I get a lot of pleasure ensuring that things work as advertised.
Regardless if I am local, remote, troubleshooting or teaching, I always have a mental list of things I like to check. The list changes on the fly depending on the topology, equipment and location, but nevertheless I have a rough idea of what I like to look for.
Some of these tests may seem pretty straight forward like a throughput test, measuring how long it takes for a failover to work itself out or hunting for errors. Other tests I propose, gets me those sarcastic, "Why" and “Huh” stares like routing and stability audits. In this article let cover the basics around what I call a routing review or audit. I usually hear the following comments; “why bother, everything is obviously working” or “We aren’t getting any complaints about that”.
Let me walk you through how this typically unfolds; after reviewing the network diagram, or creating one with post-it notes, I sit down with the client to determine how many hops it should take to get from one host to another and which path packets should take. As long as ICMP isn't blocked, a simple traceroute from a client computer will do. If you use Windows you can perform a pathping since it can provide additional diagnostics with its results.
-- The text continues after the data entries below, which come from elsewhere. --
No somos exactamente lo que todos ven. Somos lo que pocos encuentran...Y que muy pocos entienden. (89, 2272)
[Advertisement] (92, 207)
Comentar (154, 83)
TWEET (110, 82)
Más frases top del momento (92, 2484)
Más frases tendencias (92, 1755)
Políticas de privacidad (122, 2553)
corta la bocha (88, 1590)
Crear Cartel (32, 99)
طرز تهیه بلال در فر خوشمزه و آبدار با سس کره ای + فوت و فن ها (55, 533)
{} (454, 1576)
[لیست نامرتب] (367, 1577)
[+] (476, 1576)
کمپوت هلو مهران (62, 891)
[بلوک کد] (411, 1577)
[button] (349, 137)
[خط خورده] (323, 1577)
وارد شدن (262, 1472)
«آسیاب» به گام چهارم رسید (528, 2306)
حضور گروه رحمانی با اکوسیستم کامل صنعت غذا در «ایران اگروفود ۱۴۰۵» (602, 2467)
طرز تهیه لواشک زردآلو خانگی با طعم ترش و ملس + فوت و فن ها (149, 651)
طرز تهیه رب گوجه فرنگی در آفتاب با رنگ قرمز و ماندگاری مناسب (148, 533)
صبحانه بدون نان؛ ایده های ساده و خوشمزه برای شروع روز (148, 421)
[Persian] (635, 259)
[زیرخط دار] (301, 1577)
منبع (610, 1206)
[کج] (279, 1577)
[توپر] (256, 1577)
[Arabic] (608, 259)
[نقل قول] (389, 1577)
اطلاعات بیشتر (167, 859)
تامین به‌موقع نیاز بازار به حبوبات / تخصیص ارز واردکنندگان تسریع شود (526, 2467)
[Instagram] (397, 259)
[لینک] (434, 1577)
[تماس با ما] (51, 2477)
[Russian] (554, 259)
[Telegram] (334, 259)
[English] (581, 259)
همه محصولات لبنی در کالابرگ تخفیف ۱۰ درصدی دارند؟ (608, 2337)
Routing is usually taken for granted in the sense that if you are getting there, obviously it must be working. I am not trying to prove if its working or not, I’m trying to determine how WELL it is working. Let face it, in the past 10 years or so things don’t break as they did in the 90’s, but things sure slow down.
In the past, I have uncovered routing loops, multiple routes and extra hops. The important thing to keep in mind when going through this exercise and you discover something odd, step back perform multiple tests and truly understand why it is happening. Create a plan for your proposed change and a backup. Lastly don’t forget to test to ensure your changes had the intended impact.
Here’s an example of a traceroute from a layer 3 Cisco switch on a network that was being built:
1 10.16.30.252 0 msec
10.16.30.254 8 msec
10.16.30.243 0 msec
2 126.96.36.199 16 msec 8 msec
10.16.30.252 4 msec
The routing results from this layer 3 switch identify 3 different routes. Fortunately this was the intended design, but we all questioned why .254 was consistently 8 ms or more while the other two hops were 0 ms. Then the client started wondering why ,254 is the second route, what determines the order of the routes to be used, what is the cost of those routes, what protocols are being used, etc..
The point here is that the client is now aware, can research and make changes to get things looking the way it should.
You should occasionally verify and validate your routes. This also helps build what I call 'tribal knowledge', which is invaluable when troubleshooting or working on network upgrades.
Don’t forget that there a tremendous amount of value in verifying everything is working as designed.